Question: How do you write a quadratic function in vertex form whose graph has the vertex \[\left( { - 3,5} \r...

Question

How do you write a quadratic function in vertex form whose graph has the vertex $\left( { - 3,5} \right)$ and passes through the point $\left( {0, - 14} \right)$ ?

Answer 1

Solution

In this question we have to find the quadratic form whose vertex and point through which it passes through, we use the vertex form of the equation which is given by $y = a{\left( {x - h} \right)^2} + k$ , where $\left( {h,k} \right)$ is the vertex, and now substituting the point through which the equation passes through in the vertex form we will get the value of $a$ , and simplifying the equation we will get the required quadratic equation.

Complete step-by-step solution:
Given that the graph has the vertex $\left( { - 3,5} \right)$ and it passes through the point $\left( {0, - 14} \right)$ ,
We know that the vertex form of the graph is given by $y = a{\left( {x - h} \right)^2} + k$ , where $\left( {h,k} \right)$ is the vertex,
Now given the vertex of the given function is $\left( { - 3,5} \right)$ ,
Comparing the vertex form we can say that, $h = - 3$ and $k = 5$ ,
Now substituting the values in the vertex form we get,
$\Rightarrow y = a{\left( {x - \left( { - 3} \right)} \right)^2} + 5$ ,
Now simplifying we get,
$\Rightarrow y = a{\left( {x + 3} \right)^2} + 5$ ,
So, the equation passes through the point $\left( {0, - 14} \right)$ , now here $x = 0$ and $y = - 14$ ,
Substituting the values in the equation we get,
$\Rightarrow - 14 = a{\left( {0 + 3} \right)^2} + 5$ ,
Now simplifying we get,
$\Rightarrow - 14 = a{\left( 3 \right)^2} + 5$ ,
Now taking the square we get,
$\Rightarrow - 14 = a\left( 9 \right) + 5$ ,
So, now subtracting 5 to both sides we get,
$\Rightarrow - 14 - 5 = 9a + 5 - 5$ ,
Now eliminating the like terms,
$\Rightarrow 9a = - 19$ ,
Now dividing both sides with 9 we get,
$\Rightarrow \dfrac{{9a}}{9} = \dfrac{{ - 19}}{9}$ ,
Now simplifying we get,
$\Rightarrow a = \dfrac{{ - 19}}{9}$ ,
So, by substituting the values in the vertex form, i.e., $a = \dfrac{{ - 19}}{9}$ , $h = - 3$ and $k = 5$ then the quadratic function will be,
$\Rightarrow $$$$y = \dfrac{{ - 19}}{9}{\left( {x + 3} \right)^2} + 5$ ,
Now taking L.C.M on the right hand side we get,
$\Rightarrow y = \dfrac{{ - 19{{\left( {x + 3} \right)}^2} + 45}}{9}$ ,
Now taking 9 to the left hand side we get,
$\Rightarrow 9y = - 19{\left( {x + 3} \right)^2} + 45$ ,
Now taking the square we get,
$\Rightarrow 9y = - 19\left( {{x^2} + 6x + 9} \right) + 45$ ,
Now multiplying the terms in the right hand side we get,
$\Rightarrow 9y = - 19{x^2} - 114x - 171 + 45$ ,
Now simplifying we get,
$\Rightarrow 9y = - 19{x^2} - 114x - 126$ .
So, the quadratic function is $9y = - 19{x^2} - 114x - 126$ .

$\therefore$ The quadratic function in vertex form whose graph has the vertex $\left( { - 3,5} \right)$ and passes through the point $\left( {0, - 14} \right)$ will be equal to $9y = - 19{x^2} - 114x - 126$ .

Note: Symmetric points are called the points which are equidistant from the axis of symmetry and lie on the $x$ -axis and they are calculated as $x$ -intercepts.

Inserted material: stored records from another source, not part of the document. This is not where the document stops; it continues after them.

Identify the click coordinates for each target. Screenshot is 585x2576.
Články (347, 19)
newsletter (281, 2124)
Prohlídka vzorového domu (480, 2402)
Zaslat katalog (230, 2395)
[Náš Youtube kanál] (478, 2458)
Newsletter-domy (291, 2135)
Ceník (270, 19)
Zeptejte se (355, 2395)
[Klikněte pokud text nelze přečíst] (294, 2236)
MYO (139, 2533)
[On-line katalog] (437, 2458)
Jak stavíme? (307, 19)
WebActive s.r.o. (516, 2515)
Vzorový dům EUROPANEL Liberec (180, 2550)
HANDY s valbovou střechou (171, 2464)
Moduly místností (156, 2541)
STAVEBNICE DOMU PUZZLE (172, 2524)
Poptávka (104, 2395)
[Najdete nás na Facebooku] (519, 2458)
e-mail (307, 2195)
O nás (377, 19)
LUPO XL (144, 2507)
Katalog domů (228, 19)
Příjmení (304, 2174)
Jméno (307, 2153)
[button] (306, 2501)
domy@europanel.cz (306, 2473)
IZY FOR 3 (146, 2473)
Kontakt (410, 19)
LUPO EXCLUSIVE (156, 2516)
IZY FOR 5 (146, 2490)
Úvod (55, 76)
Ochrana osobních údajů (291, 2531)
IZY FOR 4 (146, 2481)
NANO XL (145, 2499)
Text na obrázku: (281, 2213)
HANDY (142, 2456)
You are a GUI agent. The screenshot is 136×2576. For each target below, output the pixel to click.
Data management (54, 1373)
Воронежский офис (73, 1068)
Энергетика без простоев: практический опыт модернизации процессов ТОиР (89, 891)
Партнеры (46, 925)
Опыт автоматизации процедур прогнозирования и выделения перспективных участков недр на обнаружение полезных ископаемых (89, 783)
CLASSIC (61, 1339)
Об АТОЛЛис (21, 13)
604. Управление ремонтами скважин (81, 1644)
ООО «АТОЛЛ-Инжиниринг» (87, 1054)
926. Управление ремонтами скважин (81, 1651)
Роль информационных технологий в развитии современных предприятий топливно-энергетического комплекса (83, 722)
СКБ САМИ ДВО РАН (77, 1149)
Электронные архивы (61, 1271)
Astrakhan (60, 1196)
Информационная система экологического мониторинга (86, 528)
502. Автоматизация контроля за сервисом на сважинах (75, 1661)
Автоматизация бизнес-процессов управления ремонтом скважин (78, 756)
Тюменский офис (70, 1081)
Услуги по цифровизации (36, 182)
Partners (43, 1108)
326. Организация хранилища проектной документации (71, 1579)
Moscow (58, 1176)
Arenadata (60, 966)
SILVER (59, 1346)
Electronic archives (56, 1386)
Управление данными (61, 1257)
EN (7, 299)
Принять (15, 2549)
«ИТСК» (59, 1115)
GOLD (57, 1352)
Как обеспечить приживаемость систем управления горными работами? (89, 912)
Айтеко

To find the vertex of the parabola we can also make use of the standard form of the equation $y = a{x^2} + bx + c$ , where the axis of symmetry or the $x$ -coordinate is given by $x = \dfrac{{ - b}}{{2a}}$ and then we will find the value of $y$ from the equation of the parabola.